A Framework for Translation
Even the most promising research cannot benefit patients unless it can be guided down a successful pathway towards the clinic. Here, Andrew Davies, Professor of Haematological Oncology and Consultant Medical Oncologist at the University of Southampton, and Nigel Blackburn, Cancer Research UK’s Director of Drug Development, discuss a partnership that focuses on one crucial aspect of that journey: early-phase clinical trials.
Jonathan James | | Interview
The translational journey, with Andrew Davies
Over the years, I’ve been involved in many aspects of early-stage and clinical research. My focus is on malignant lymphoma and the translation of novel therapies and relevant biomarkers into the clinic. To that end, I am the principal investigator on a number of early-phase clinical studies.
At the University of Southampton, we’ve been conducting preclinical research into monoclonal antibody (mAb)-based cancer therapies for many years; in fact, the group has made several seminal observations in this field (1, 2, 3, 4). Given our expertise, we were approached by a company called BioInvent, which has developed an mAb targeting the inhibitory FcγRIIB (CD32B) – a mediator of several immunotherapy resistance mechanisms. The mAb showed significant promise in preclinical studies, and so we worked together with BioInvent to submit a research proposal to the Centre for Drug Development (CDD) at Cancer Research UK; in brief, we had to explain the existing data and the rationale for taking the work further – including unmet patient need.
Now, working with the CDD, we have beenable to generate the additional data required to open the clinical trial – as well as the capability and support to run a first-in-human (FIH) study. We really believe the CDD’s significant experience in trial design, management, and strategy will help us deliver a successful project.
After we’ve defined the optimal dose of our single agent, which should not take too much longer, we will assess BioInvent’s mAb in combination with rituximab (an anti-CD20 mAb). We hope we will see enhanced rituximab efficacy, given that blocking the CD32b receptor should prevent internalization of rituximab. We’re really looking forward to moving onto that phase of the study. After all, if we can improve outcomes in those patients, it should open the door for us to assess this mAb in combination with a number of other agents; for example, immunomodulatory agents and chemotherapeutics. We have a lot of potential avenues to explore – it’s an exciting time!

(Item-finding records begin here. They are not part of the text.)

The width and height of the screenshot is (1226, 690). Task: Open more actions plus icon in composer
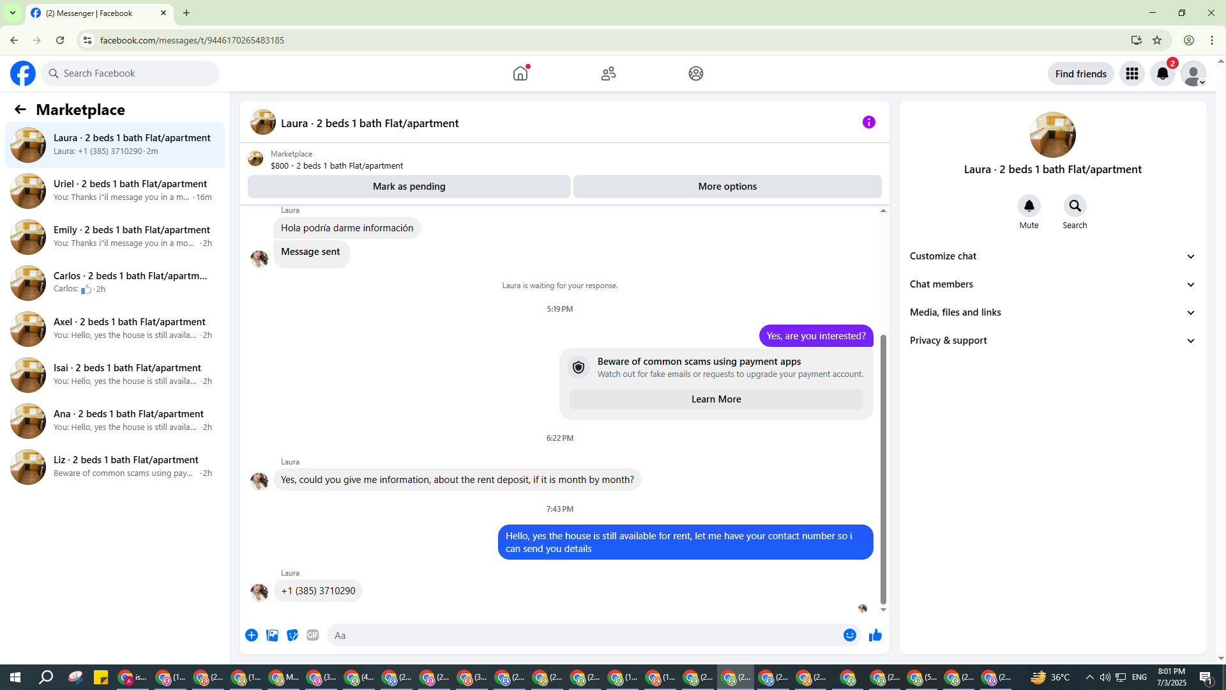click(x=252, y=635)
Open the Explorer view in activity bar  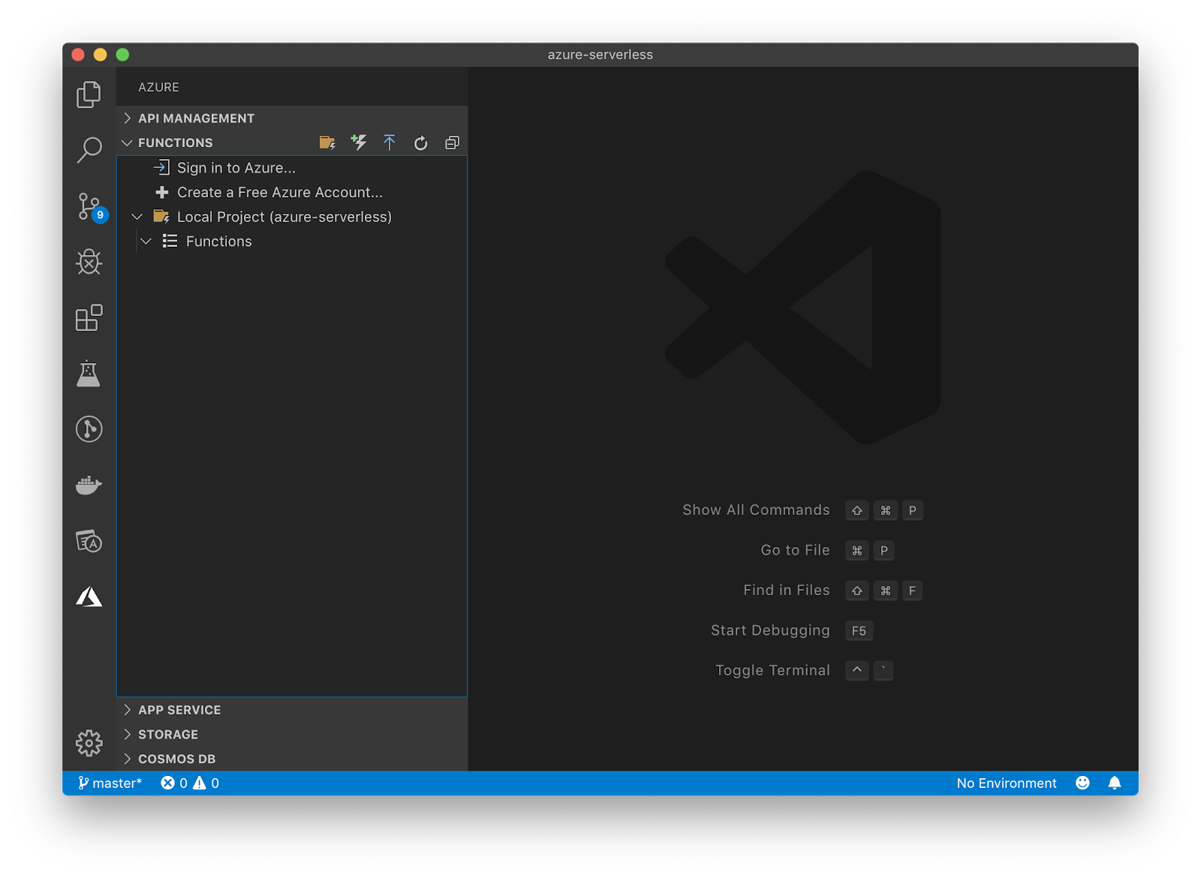pos(89,95)
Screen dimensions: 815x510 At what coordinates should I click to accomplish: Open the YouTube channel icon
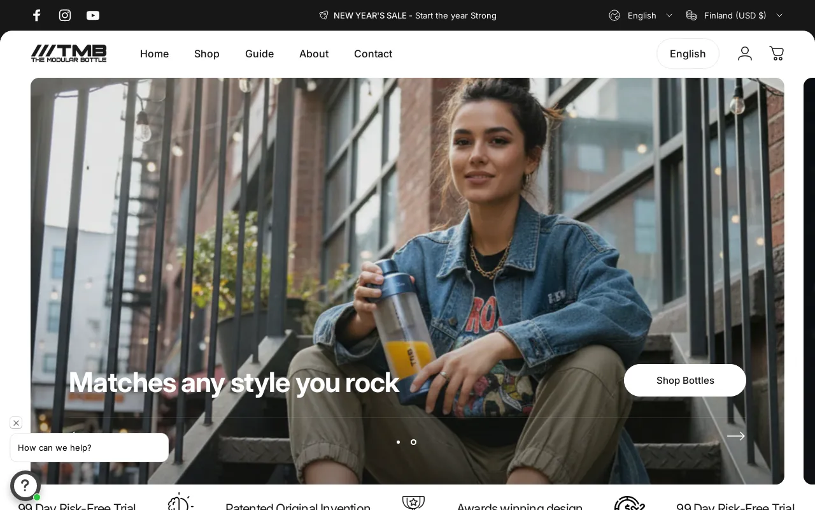(x=93, y=15)
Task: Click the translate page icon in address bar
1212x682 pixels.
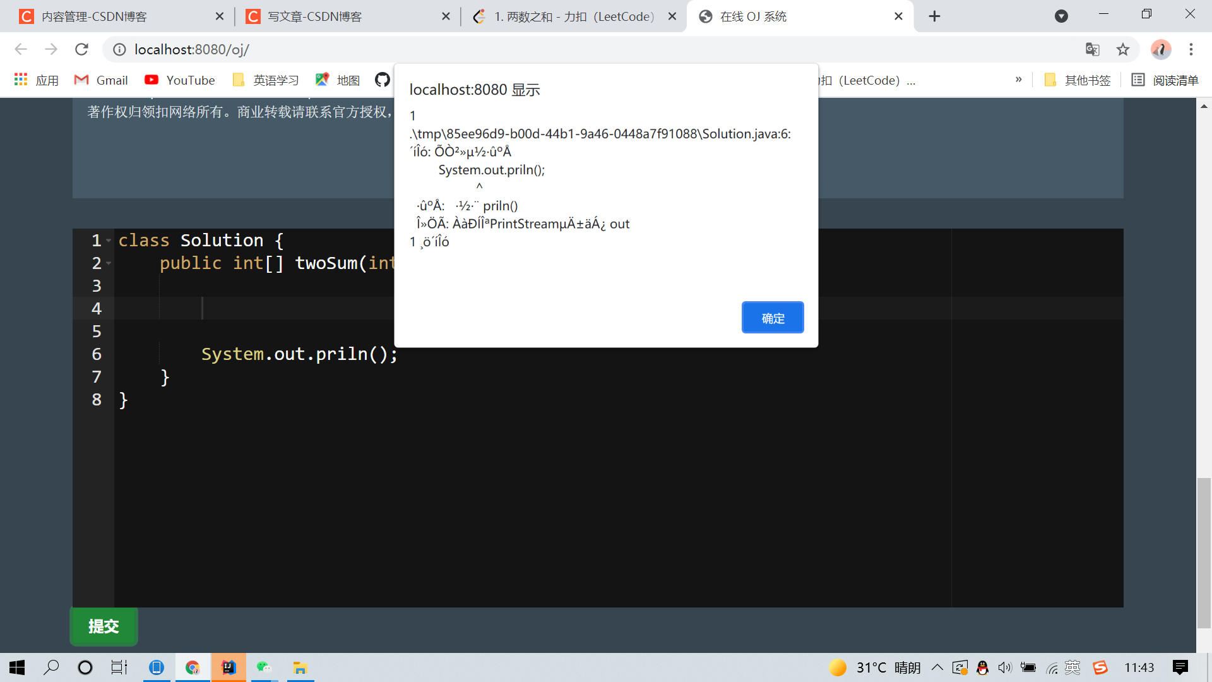Action: (x=1092, y=49)
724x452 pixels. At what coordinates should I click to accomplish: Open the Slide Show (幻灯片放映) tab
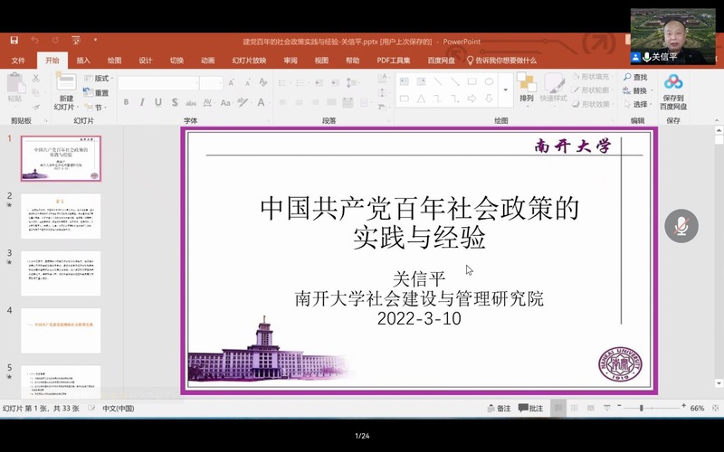(x=249, y=61)
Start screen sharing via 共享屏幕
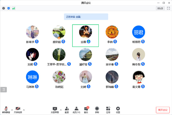Image resolution: width=172 pixels, height=115 pixels. pos(55,110)
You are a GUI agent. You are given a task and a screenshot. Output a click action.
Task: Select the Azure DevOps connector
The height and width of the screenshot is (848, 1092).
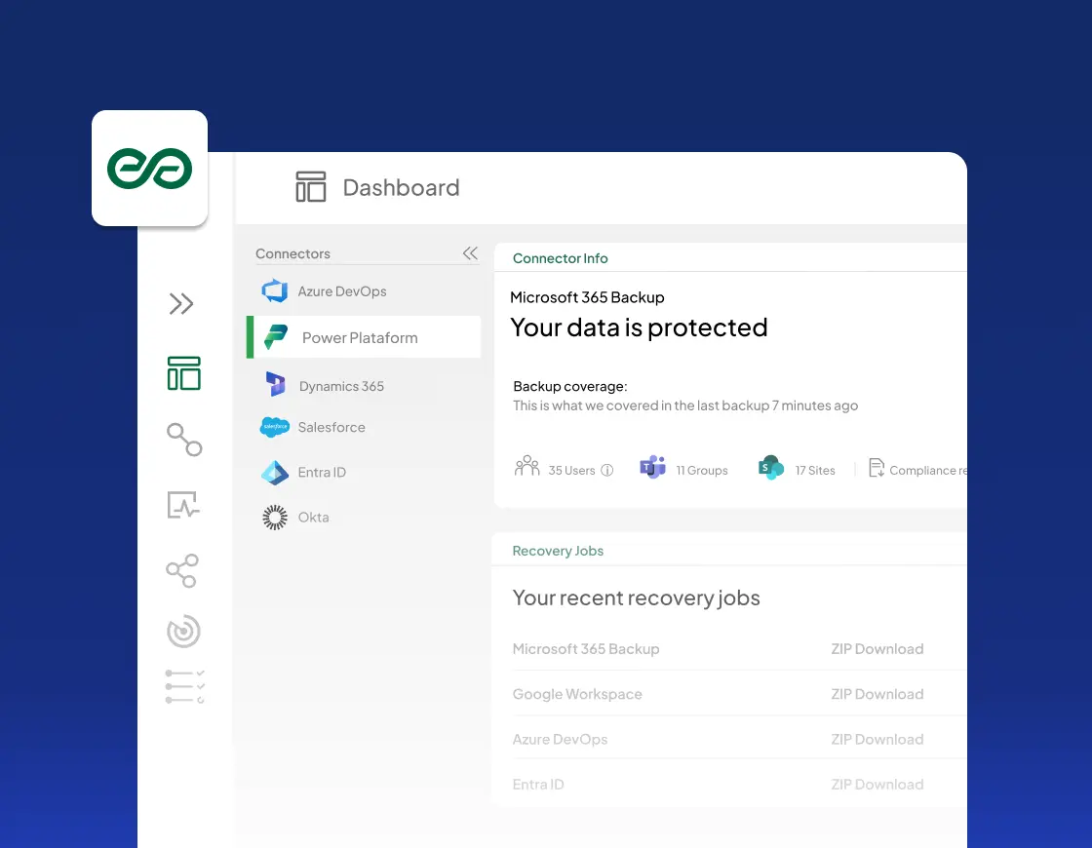tap(343, 290)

In terms of novel agents in blood cancers, there are exciting things coming from all directions. There is keen interest in the development of cellular therapies – chimeric antigen receptor T (CAR-T) cells and NK cells, which have tumor-targeting effects. We are now beginning to see the use of these in clinical practice. There are also exciting developmental lines in both solid and hematological malignancies, I think we will continue to see refinements in cellular therapies – despite complications in how they are delivered.
Among all these advances though, I remain particularly interested in the development of novel bi-specific antibodies that can not only engage the target antigen but also activate T cells. There are already results that demonstrate the efficacy of these agents (5) – and I believe such antibodies represent a more “off-the-shelf” solution than cellular therapies.
From an oncologist’s perspective, we want to get much better at stratifying patients, so that we can take a more targeted approach to treatment. And so it’s really exciting to be part of a research community that is moving towards this dream of delivering personalized therapies – all while enhancing our understanding of the biology of the disease we are treating.
The power of partnership, with Nigel Blackburn
As Director of Drug Development at Cancer Research UK, I oversee CDD, which has around 20 ongoing projects at various stages of development in its portfolio. What the CDD really brings to the table is a knowledge of how to take a potential new medicine from preclinical research through to Phase 2a clinical trials. We work with drug discovery scientists and chief investigators to collectively bring a molecule through FIH trials. Essentially, it is a partnership of complementary expertise.
In the example described by Andrew, we have also partnered with Bloodwise (the UK’s leading blood cancer research charity) from a funding perspective. If the molecule makes it to market, both Cancer Research UK and Bloodwise will use any financial return to fund further research – the start of a virtuous cycle.
The work with BioInvent fits into a framework that we call a Clinical Development Partnership – something we employ for most of our pharma and biotech partners. In brief, we take a project – based on the partner’s assets – through to proof of mechanism. At that point, the originating company has the opportunity to explore the data. If they like what they see, they can license it from us, and move the project onto the next stage themselves. We receive milestone payments as the project then moves through later development and marketing.
We’ve been involved in over 20 projects using this framework. For example, we’ve been working with a German biotech company, called Immatics, who exercised their option and have taken the molecule back in-house. There are several other companies who have done the same with molecules such as temozolomide (a mainstay of glioblastoma treatment) and Abiraterone (a prostate cancer treatment). Another example is Rucaparib (Rubraca) – a PARP inhibitor that was formulated and taken into human trials by the CDD.
The “dream” identified by Andrew fits beautifully with our efforts at the CDD. We are always on the lookout for potential new treatments. And when seeking innovation, first and foremost we are looking for patient benefit.
I’d like to close with an invitation: we’re always happy to meet with both academics and biotech companies to discuss how we can work together.